In the best possible way, The Beautiful Between is a quiet book. Connelly is friendly but without friends. Then Jeremy sits down. At her table.

It feels like the chatter in the cafeteria has gone quiet and everyone is listening to us. Which, by the way, isn’t entirely beyond reality, because people are always watching Jeremy Cole. . . . “Sternin, really.” And I melt because he’s calling me Sternin again. His hand on my arm doesn’t hurt his case either. I can actually feel the little hairs tingling.

Yes, she has a bit of a crush on Jeremy but who wouldn’t? He’s handsome, smart, funny, nice.  He could have anything. Why is he approaching her? He says, “I’ll tutor you in physics, you help me with SAT vocabulary,” but c’mon! His family could afford an army of tutors. Since he could have any girl he wants, there is no reason for Jeremy to make up a reason to talk to a girl.

Turns out, there is a reason Jeremy is reaching out to Connelly. And it’s not help with his vocabulary. Instead, he thinks Connelly can help him with something. In reaching out to Connelly, he unintentionally rips a scab off a long ago wound.

I don’t want to go spoilery about why Jeremy reaches out to Connelly; in a way, it doesn’t matter. What matters is that Jeremy and Connelly develop a beautiful, real, true friendship. They become each other’s best friend; and it’s a friendship that develops not from a Grand Movie Experience, but from the small building blocks of friendship: talk, spending time together, being accepting, helping, knowing when to be quiet and when to speak up. And forgiving when a person doesn’t. In this way, it’s a quiet book. No vampires. No road trips. No ghosts.

This is Connelly’s story, and her layers and hurt she cannot name are poignantly drawn. Jeremy is shown through her eyes; he is and remains a crown prince. So softly that it’s almost impossible to pinpoint, their relationship shifts from acquaintances to friends.

Part of what I loved about Sheinmel’s writing – other than the writing and the characters – is she doesn’t tell everything. Some things remain unknown. It’s real, yet also risky, because some readers demand full answers.

What else? I love that Jeremy and Connelly bond over smoking! Talk about the last taboo in young adult literature! Such a wonderful detail –and so revealing of Jeremy’s personality, and Connelly’s character, and really nothing else could substitute for it. Another thing. Confession: I can get really annoyed at rich kids in books. No, really! I sometimes think “oh, get a real problem, Ritchie Rich!” Not once did I think that, ever, even as Connelly’s mother lived comfortably without ever working, or Jeremy’s family out-trumped the Trumps.
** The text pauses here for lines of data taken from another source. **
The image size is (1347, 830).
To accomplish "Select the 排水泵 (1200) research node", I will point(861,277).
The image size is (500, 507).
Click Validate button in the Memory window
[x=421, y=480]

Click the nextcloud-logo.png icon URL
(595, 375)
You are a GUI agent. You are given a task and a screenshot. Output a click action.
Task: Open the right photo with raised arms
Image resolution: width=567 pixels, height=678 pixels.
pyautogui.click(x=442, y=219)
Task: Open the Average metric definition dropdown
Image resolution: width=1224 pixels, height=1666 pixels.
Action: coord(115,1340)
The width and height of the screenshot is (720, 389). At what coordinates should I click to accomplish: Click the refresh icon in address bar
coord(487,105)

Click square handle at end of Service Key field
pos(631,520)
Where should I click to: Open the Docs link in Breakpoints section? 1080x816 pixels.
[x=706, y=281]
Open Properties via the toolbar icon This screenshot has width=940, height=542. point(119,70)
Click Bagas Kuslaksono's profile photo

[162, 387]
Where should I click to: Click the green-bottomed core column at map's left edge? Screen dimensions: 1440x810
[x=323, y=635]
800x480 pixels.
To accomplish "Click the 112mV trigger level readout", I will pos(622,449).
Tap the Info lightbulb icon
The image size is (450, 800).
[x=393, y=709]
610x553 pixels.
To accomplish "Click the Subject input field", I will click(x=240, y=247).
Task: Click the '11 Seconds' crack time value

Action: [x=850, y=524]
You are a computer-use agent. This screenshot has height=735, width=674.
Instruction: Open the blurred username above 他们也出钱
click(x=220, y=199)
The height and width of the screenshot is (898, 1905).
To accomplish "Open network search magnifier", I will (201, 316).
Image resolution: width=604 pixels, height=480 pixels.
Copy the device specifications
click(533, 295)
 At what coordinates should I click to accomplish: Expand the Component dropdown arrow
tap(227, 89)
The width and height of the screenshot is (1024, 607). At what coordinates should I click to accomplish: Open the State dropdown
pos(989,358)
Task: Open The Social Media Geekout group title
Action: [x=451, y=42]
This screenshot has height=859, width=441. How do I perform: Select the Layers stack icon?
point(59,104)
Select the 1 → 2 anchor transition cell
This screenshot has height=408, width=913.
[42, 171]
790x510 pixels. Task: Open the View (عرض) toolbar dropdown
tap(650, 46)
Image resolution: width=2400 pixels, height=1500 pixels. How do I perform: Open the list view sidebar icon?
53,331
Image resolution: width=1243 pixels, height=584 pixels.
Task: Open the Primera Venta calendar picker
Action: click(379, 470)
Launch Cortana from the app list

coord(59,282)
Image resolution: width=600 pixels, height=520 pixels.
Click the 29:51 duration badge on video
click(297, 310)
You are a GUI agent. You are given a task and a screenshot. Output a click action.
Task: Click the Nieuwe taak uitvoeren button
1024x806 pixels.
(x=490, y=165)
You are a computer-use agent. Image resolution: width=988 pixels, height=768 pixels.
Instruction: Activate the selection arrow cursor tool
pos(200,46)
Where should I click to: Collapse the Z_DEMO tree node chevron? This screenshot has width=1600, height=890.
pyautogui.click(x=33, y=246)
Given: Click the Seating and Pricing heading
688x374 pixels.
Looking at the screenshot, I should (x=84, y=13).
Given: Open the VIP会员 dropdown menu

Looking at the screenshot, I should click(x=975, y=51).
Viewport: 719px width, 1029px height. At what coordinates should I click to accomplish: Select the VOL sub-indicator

Another thing! Jeremy and Connelly are Jewish. The book isn’t about being Jewish; it’s not something that would catch the eye of any cataloguer. It’s for those readers who are looking for books where the teens just happen to be Jewish, in the same casual, comfortable way that so many books have people who just happen to be Christian.

Because weeks after I read it, I was still haunted by Connelly, Jeremy, and Sheinmel’s writing, this becomes a Favorite Book Read in 2010.